Virginia Gov. Ralph Northam stressed the message again at his daily coronavirus press briefing on Monday. He carried out the message when he demonstrated using his own face mask.
"If a person is wearing a face covering, it is less likely that droplet from sneezing or talking will spread out into the air," Northam said. "It also makes you more aware of accidentally touching your face."
Some masks people may recognize are the N95 and similar-looking masks that employees in certain job sectors may wear. These kinds of masks cover the nose and mouth.
Even handmade masks, pieces or cloth or other kinds of face-covering garment are also being encouraged. At the same time, the Williamsburg Regional Library is "printing" protective gear such as filtration masks and face shields.
"Let's see, it took about an hour and 26 minutes to make," Ben Strohm, a library staff member in charge of overseeing the library's 3D printers, explained as he demonstrated a face shield he produced. "Then, the transparent part is actually is just a poster cover."
The library is closed, but it fired up its 3D printers to produce more of these pieces of personal protective equipment, also known as PPE. They have roughly six PPE, and Strohm said the equipment would go to the following:
"People driving buses, people handing out lunches at the school sites who otherwise wouldn't have anything," Strohm said.
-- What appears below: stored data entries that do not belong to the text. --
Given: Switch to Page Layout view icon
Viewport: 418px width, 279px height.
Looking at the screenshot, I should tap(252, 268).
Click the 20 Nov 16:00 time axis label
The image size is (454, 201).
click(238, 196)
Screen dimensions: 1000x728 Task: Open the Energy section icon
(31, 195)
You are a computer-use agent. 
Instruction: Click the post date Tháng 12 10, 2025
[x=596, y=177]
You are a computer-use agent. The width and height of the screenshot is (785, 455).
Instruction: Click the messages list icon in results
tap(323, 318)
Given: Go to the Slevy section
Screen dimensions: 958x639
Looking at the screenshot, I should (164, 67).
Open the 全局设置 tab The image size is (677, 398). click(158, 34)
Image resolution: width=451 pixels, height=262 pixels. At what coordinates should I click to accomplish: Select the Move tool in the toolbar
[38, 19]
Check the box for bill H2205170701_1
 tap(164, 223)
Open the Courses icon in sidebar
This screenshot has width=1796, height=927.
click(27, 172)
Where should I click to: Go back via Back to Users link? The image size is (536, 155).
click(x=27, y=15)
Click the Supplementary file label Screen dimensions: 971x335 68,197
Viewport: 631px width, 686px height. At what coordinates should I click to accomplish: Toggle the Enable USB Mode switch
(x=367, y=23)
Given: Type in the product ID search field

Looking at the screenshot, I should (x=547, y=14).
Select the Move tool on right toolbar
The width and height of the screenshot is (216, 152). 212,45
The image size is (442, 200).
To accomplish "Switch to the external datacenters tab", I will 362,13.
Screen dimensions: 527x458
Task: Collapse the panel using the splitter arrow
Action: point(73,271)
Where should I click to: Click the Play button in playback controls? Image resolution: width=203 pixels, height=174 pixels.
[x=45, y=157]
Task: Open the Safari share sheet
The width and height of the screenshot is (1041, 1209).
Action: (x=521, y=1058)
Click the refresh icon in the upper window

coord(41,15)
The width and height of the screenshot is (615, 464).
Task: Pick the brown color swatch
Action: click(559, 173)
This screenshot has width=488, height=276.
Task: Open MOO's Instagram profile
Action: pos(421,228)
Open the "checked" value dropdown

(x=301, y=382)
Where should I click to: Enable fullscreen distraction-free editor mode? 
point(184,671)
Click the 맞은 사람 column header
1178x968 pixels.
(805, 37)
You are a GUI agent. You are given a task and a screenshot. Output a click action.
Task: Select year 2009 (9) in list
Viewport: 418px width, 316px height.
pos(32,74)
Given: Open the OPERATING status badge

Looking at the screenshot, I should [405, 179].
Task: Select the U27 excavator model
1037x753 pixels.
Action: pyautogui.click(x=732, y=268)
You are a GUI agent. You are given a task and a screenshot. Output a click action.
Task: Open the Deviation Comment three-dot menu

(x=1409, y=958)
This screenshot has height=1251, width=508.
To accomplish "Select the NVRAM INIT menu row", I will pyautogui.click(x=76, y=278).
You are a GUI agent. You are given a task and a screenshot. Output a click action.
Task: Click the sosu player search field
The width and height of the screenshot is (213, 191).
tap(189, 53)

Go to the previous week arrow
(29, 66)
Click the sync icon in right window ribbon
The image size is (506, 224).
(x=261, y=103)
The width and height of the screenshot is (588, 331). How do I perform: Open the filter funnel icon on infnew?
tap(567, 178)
Strohm said staff got the idea to 3D print PPE after coming across websites that discussed and explained how to 3D print PPE. Starting Monday night, he said the printers will work 24 hours a day, seven days a week.
At that rate, Strohm said they library can produce up to 80 face shields and up to 30 filtration masks.
"Across the world where people are using the technology and resources, they have to find solutions that will help people right now. We're still learning; we're still figuring it out."